La CGT a souligné depuis de nombreux mois la démotivation et la souffrance d’un nombre croissant d’agents. Elles résultent d’une perte d’identité professionnelle avec à la clé la remise en cause des missions de service public, la dégradation dans la mise en œuvre de ces missions (une charge croissante du travail et la conscience que le rendu n’est plus toujours en adéquation avec les besoins des usagers ou les enjeux économiques).
Au-delà des cultures administratives différentes, le fossé des incompréhensions s’est creusé à tous les niveaux.
Quand certains directeurs gèrent leur direction comme s’il s’agissait de leur entreprise, il n’est pas étonnant que « revendication » soit traduit par « insubordination » et que le caporalisme fasse un retour en force. Il ne s’agit même plus de parler de dialogue social quand le simple dialogue est impossible.
L’absence d’un véritable cadrage national dans le dossier emblématique de l’organisation du temps de travail aura aboutit à ce que les spécificités admises et prises en compte dans certains départements soient niées et dévalorisées dans d’autres.
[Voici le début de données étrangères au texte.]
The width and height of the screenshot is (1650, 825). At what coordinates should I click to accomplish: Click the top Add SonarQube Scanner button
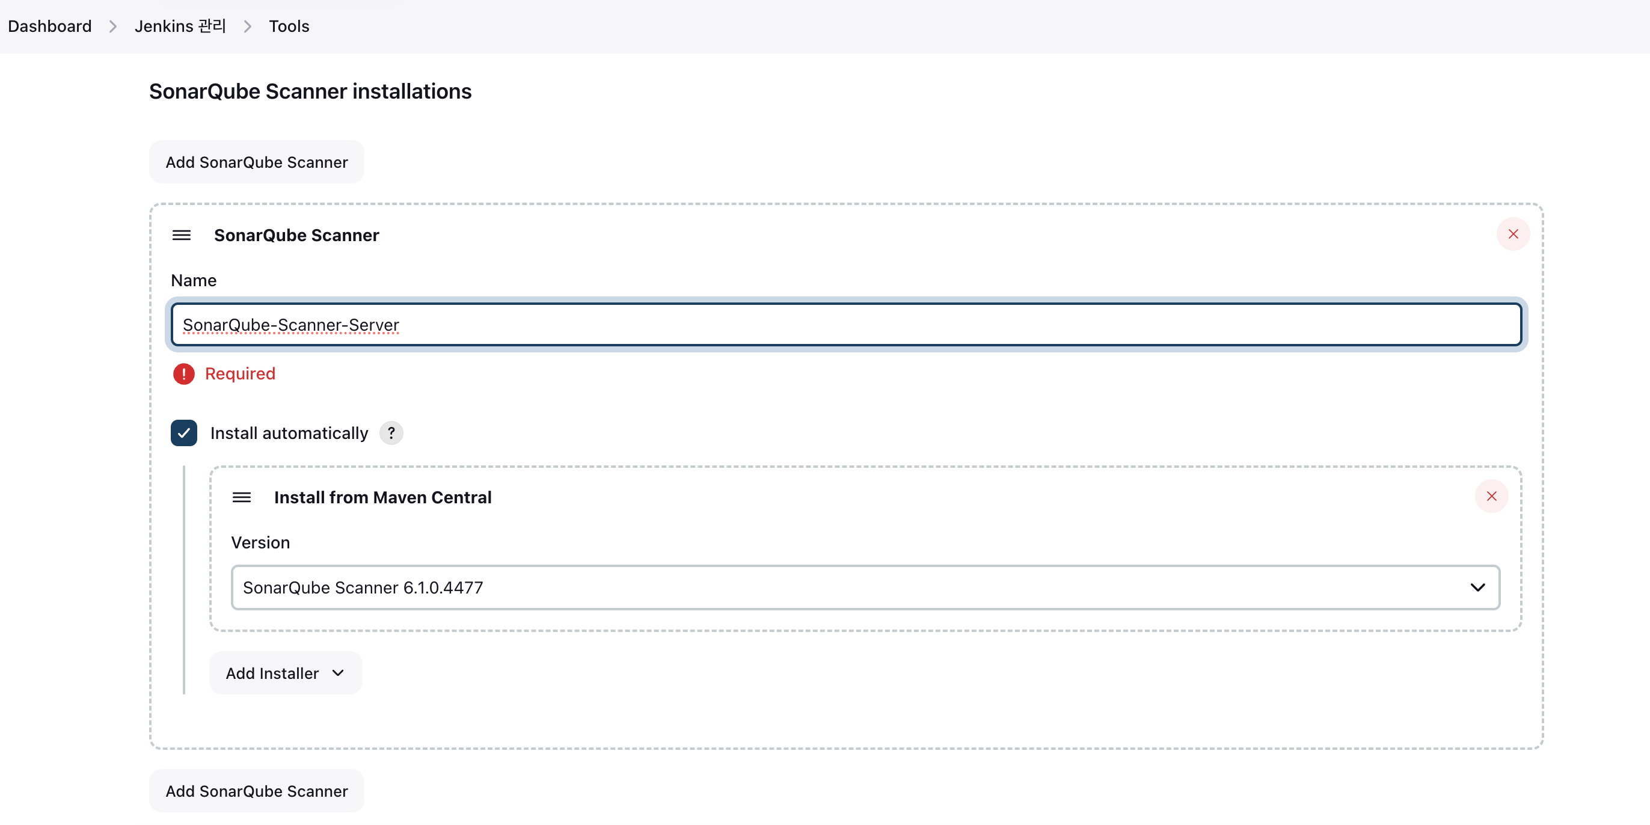tap(256, 161)
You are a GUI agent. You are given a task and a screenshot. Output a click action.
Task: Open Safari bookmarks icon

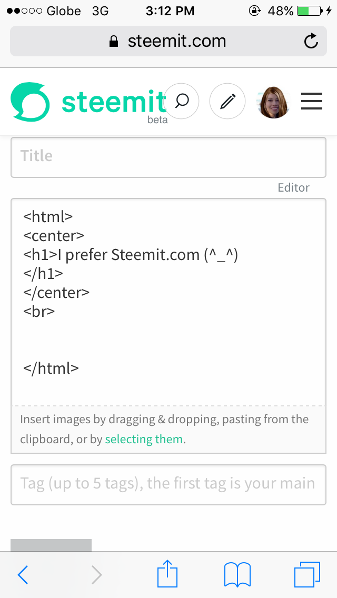tap(237, 574)
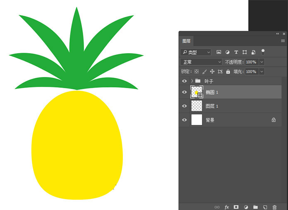Add layer style with fx icon
This screenshot has width=288, height=210.
click(x=227, y=207)
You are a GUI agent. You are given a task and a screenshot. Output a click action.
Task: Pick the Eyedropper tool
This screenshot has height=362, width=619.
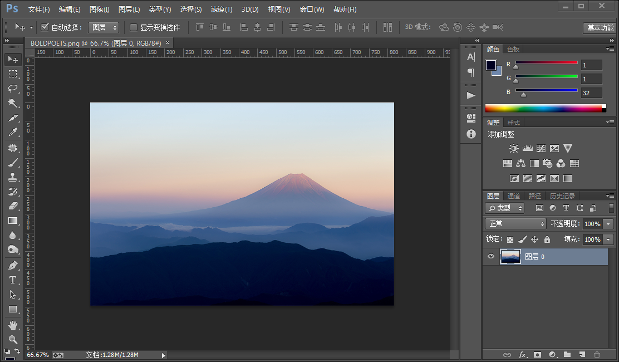(13, 132)
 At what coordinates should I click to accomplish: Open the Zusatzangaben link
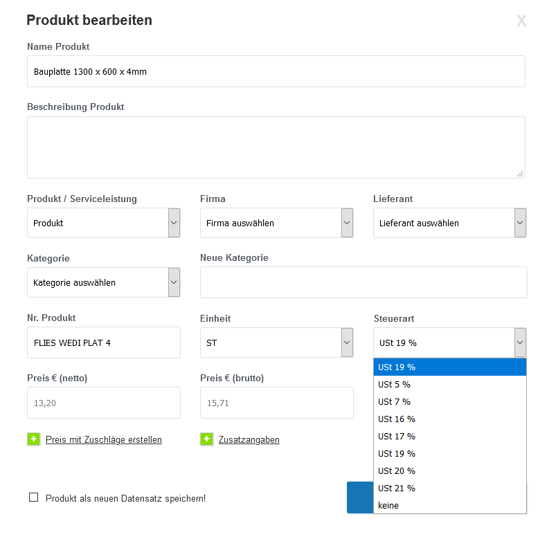point(249,439)
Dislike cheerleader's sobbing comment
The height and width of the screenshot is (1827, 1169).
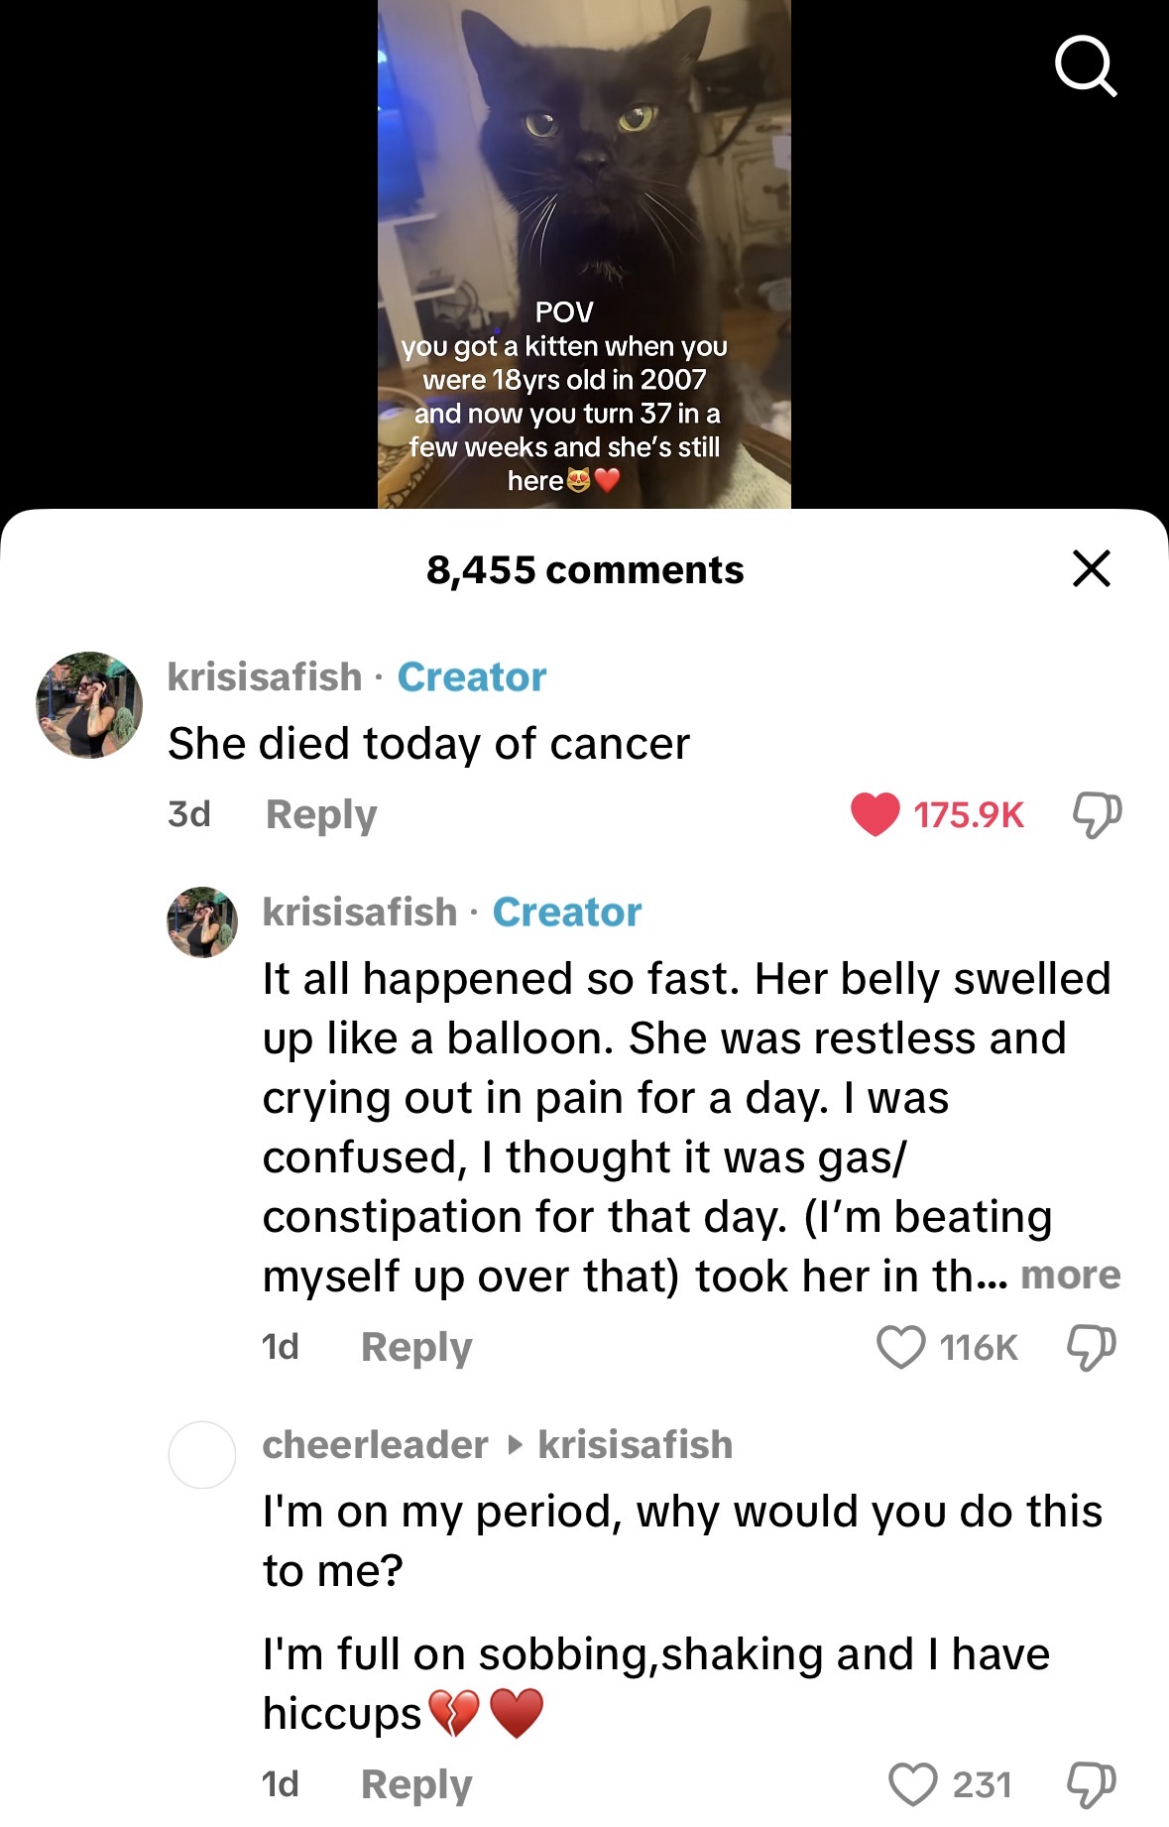click(x=1091, y=1784)
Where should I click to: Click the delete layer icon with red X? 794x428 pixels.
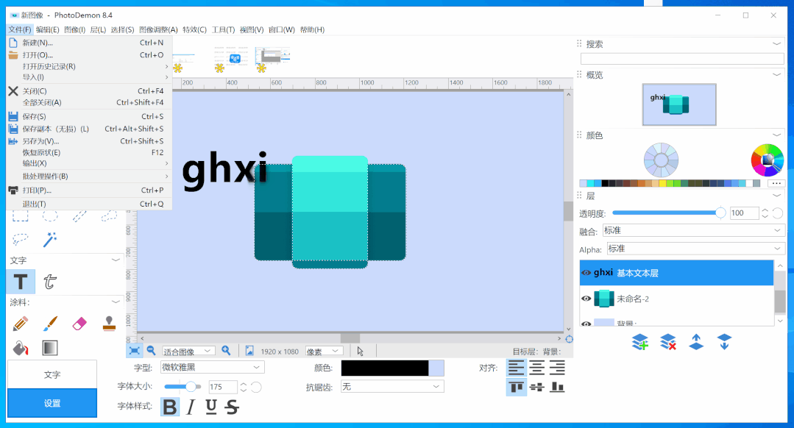click(x=668, y=342)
L’exercice de l’évaluation pourrait bien reproduire encore cette négation des diversités administratives. Cette négation, du fait du caractère individuel de l’exercice, produit des conséquences qui n’en seront que plus difficiles à combattre pour les personnels concernés.
Les risques psychosociaux ne sont pas qu’une thématique d’un groupe de travail. La souffrance au travail est la réalité d’un nombre grandissant d’agents. La fuite en avant et l’empilement des réformes nient l’humain dans l’action administrative. Cela ne peut pas continuer ainsi.
La CGT revendique un bilan social contradictoire de la mise en œuvre de la Réate.
La gestion nationale ministérielle des personnels doit être préservée et les CAP doivent pouvoir exercer pleinement leurs prérogatives dans la défense des agents.
Les personnels doivent être respectés.